◆ Task instructions ◆
From the top of the entries below through the line containing "This screenshot has height=495, width=922.", return every line exactly as written, please, and stop there.

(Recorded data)

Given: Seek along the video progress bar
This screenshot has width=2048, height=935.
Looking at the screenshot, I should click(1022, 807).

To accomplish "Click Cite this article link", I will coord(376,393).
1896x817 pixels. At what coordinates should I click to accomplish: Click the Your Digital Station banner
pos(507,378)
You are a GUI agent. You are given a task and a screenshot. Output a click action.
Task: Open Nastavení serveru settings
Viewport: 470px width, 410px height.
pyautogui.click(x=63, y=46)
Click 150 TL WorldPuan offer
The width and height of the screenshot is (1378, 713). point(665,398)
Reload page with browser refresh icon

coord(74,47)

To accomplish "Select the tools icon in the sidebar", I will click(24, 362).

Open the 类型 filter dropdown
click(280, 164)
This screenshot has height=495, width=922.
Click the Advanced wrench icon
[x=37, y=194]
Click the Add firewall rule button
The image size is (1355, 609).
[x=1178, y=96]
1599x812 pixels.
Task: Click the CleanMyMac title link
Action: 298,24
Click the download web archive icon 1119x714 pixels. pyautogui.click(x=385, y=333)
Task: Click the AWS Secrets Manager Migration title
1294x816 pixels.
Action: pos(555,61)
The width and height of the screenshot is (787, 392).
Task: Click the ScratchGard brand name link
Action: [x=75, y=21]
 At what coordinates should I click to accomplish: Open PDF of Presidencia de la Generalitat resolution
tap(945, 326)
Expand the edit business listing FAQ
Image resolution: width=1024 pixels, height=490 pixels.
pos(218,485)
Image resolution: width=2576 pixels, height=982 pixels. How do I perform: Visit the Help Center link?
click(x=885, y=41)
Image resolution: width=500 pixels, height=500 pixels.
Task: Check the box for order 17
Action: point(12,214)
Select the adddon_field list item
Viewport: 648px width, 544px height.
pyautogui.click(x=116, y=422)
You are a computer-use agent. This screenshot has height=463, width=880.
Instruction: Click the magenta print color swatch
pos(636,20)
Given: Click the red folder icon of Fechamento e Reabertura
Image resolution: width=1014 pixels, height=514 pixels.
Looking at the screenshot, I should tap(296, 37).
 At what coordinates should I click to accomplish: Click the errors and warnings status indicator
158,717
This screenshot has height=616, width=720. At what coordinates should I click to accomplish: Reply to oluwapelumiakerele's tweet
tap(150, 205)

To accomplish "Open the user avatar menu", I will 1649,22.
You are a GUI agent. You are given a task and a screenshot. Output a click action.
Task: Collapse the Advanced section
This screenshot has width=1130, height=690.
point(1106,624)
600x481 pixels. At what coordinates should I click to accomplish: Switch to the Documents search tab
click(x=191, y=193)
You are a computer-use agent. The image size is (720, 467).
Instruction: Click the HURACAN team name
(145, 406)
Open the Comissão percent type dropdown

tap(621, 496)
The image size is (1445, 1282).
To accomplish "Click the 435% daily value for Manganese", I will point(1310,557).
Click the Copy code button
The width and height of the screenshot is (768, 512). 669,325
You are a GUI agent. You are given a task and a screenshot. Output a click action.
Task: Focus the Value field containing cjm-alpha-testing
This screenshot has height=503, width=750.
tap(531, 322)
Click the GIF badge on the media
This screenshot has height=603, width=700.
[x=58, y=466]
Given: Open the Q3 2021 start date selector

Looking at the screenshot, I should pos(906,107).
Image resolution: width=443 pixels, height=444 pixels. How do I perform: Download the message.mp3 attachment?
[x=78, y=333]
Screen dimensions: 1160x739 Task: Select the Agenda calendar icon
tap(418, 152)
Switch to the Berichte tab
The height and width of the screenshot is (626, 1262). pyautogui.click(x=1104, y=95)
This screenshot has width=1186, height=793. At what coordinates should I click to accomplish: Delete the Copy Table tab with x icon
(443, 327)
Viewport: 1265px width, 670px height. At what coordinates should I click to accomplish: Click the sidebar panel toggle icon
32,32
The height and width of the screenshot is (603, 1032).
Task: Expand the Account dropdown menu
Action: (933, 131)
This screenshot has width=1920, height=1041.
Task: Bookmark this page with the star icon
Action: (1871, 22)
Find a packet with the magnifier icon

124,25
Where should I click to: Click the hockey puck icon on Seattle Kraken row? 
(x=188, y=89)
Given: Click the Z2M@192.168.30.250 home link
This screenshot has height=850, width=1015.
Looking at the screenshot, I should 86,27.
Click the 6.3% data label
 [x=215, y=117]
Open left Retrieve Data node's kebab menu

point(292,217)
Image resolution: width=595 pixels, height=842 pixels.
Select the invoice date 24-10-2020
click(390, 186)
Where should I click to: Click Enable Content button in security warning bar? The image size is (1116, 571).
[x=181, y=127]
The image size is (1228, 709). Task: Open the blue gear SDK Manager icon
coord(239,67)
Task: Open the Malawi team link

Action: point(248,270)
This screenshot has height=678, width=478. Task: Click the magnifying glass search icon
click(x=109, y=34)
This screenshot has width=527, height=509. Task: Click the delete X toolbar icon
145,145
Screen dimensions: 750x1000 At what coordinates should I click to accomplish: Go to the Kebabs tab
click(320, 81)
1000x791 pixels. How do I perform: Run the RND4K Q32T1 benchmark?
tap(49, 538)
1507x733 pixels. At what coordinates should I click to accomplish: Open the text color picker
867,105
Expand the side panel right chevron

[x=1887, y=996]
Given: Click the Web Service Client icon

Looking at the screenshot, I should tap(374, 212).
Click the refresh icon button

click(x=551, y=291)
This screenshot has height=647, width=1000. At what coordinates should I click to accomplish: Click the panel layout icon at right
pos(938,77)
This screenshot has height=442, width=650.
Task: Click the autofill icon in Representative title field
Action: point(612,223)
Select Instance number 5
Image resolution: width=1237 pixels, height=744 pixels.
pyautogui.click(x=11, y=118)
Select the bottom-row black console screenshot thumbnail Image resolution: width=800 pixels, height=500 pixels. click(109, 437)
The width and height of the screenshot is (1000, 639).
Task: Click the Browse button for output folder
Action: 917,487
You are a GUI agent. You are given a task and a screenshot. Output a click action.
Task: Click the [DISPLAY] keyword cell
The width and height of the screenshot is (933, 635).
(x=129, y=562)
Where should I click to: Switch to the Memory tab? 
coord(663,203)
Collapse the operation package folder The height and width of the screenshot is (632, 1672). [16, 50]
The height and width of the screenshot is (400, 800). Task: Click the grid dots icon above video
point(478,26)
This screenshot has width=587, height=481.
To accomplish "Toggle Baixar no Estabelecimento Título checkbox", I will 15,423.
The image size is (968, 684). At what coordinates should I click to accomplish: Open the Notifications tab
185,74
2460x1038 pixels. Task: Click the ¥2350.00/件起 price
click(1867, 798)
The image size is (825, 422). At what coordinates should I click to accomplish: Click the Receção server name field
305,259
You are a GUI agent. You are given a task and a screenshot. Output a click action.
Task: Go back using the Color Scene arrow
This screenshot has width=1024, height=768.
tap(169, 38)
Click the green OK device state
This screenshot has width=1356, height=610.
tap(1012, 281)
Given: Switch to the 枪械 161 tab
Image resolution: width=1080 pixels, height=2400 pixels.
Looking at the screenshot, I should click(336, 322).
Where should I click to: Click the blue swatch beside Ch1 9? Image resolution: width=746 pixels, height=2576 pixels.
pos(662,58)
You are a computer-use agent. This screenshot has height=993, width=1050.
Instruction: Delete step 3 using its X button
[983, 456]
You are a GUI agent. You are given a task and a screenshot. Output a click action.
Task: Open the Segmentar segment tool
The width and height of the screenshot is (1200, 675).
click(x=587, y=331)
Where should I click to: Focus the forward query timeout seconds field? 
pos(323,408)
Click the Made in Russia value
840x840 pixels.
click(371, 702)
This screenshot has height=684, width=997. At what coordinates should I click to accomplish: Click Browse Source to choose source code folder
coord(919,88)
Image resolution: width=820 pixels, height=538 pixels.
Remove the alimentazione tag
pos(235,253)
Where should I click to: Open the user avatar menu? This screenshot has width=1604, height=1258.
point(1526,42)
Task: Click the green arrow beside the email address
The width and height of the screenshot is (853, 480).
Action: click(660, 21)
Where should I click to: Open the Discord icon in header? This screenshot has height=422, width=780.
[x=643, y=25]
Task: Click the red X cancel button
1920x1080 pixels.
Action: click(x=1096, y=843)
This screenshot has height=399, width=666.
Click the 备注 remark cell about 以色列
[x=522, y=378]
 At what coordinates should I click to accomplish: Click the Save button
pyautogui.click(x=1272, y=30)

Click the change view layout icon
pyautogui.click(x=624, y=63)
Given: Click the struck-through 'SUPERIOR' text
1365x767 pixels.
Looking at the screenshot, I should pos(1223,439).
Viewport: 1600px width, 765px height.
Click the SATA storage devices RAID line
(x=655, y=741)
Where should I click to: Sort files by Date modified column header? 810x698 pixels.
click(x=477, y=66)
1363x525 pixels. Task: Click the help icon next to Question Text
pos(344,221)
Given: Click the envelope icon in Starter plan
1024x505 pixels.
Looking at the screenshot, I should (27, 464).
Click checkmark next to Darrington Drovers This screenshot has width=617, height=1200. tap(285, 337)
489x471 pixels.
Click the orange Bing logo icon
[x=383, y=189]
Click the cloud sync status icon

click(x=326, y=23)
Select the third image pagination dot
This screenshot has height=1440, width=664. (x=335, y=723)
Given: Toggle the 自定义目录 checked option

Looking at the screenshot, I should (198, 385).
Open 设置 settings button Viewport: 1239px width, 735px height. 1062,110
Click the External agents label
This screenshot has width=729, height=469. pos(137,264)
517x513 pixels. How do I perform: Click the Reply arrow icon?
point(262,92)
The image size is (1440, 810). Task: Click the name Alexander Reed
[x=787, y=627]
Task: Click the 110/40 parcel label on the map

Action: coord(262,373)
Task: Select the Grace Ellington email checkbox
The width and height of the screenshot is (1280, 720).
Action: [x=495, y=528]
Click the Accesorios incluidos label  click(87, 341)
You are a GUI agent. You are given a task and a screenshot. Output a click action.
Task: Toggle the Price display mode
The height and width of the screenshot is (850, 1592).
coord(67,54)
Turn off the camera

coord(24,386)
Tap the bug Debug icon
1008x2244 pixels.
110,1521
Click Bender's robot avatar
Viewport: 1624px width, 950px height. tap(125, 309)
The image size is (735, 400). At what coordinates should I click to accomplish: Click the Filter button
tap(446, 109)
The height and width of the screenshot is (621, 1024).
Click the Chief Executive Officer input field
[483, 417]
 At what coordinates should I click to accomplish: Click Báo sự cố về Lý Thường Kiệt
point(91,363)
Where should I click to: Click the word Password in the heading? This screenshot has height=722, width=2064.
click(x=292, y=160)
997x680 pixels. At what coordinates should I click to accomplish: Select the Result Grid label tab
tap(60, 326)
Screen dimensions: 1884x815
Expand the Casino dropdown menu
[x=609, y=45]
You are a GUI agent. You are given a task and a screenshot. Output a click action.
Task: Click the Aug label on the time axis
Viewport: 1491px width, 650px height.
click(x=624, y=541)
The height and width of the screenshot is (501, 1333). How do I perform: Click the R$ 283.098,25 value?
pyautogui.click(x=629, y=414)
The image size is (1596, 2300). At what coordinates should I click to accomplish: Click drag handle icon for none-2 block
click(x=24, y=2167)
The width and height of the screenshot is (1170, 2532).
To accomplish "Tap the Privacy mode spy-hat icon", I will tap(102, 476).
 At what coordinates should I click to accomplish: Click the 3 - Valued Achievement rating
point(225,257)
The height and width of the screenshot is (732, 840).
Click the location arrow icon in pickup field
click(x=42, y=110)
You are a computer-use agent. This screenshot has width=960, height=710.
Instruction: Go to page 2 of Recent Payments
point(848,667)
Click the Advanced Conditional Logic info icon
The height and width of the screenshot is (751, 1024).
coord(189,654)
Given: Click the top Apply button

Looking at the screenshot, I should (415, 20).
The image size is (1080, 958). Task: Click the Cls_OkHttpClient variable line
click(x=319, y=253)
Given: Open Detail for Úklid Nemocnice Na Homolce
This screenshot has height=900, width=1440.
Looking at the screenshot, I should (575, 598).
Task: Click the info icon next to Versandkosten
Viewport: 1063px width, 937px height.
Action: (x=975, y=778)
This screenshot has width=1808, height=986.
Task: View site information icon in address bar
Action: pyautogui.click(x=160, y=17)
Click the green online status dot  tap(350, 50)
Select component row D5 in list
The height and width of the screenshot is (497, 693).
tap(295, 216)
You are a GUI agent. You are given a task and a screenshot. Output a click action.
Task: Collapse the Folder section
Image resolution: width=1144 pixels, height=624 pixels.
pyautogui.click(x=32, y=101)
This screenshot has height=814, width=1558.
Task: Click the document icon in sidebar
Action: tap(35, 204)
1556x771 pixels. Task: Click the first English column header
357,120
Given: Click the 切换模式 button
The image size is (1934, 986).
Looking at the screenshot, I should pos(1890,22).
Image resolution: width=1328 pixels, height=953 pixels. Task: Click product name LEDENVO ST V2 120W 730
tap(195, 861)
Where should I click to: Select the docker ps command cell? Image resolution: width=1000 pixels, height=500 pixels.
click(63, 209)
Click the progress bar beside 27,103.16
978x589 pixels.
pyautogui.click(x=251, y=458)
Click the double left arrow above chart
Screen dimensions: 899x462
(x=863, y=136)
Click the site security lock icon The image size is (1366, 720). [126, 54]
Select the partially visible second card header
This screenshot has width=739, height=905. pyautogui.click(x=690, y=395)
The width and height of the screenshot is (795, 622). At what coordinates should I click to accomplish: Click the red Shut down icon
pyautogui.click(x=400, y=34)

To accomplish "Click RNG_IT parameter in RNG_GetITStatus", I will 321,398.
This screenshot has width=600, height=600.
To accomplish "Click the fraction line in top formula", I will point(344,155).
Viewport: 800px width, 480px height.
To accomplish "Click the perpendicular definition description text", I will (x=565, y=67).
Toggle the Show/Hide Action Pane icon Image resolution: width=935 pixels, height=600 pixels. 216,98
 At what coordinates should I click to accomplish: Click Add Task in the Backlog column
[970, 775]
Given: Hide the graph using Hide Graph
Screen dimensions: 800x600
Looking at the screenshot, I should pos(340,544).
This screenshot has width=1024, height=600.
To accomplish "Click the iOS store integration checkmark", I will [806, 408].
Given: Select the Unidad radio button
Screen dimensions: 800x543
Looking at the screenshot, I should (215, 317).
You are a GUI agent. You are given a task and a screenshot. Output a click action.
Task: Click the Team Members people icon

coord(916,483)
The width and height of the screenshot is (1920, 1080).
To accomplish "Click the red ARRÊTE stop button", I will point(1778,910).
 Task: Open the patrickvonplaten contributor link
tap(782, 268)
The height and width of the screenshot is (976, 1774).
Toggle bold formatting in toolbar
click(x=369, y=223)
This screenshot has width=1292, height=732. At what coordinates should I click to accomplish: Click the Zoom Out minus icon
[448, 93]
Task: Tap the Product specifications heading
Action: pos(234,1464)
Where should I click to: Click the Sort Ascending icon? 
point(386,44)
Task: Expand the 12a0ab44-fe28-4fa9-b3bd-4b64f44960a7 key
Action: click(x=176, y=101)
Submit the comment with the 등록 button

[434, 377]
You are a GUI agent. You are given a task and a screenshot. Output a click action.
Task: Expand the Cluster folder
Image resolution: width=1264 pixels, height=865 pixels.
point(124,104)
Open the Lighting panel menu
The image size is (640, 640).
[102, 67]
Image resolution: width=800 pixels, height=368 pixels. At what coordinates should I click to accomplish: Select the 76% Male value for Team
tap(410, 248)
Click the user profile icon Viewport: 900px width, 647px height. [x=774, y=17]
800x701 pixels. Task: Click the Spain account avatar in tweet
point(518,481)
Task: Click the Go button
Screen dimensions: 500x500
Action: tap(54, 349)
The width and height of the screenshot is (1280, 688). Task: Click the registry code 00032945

◆ Response to this task ◆
Given: Seek along the video progress bar
This screenshot has width=2048, height=935.
Looking at the screenshot, I should click(1022, 807).

To accomplish "Click Cite this article link", I will coord(376,393).
1896x817 pixels. At what coordinates should I click to accomplish: Click the Your Digital Station banner
pos(507,378)
You are a GUI agent. You are given a task and a screenshot. Output a click action.
Task: Open Nastavení serveru settings
Viewport: 470px width, 410px height.
pyautogui.click(x=63, y=46)
Click 150 TL WorldPuan offer
The width and height of the screenshot is (1378, 713). point(665,398)
Reload page with browser refresh icon

coord(74,47)

To accomplish "Select the tools icon in the sidebar", I will click(24, 362).

Open the 类型 filter dropdown
click(280, 164)
This screenshot has height=495, width=922.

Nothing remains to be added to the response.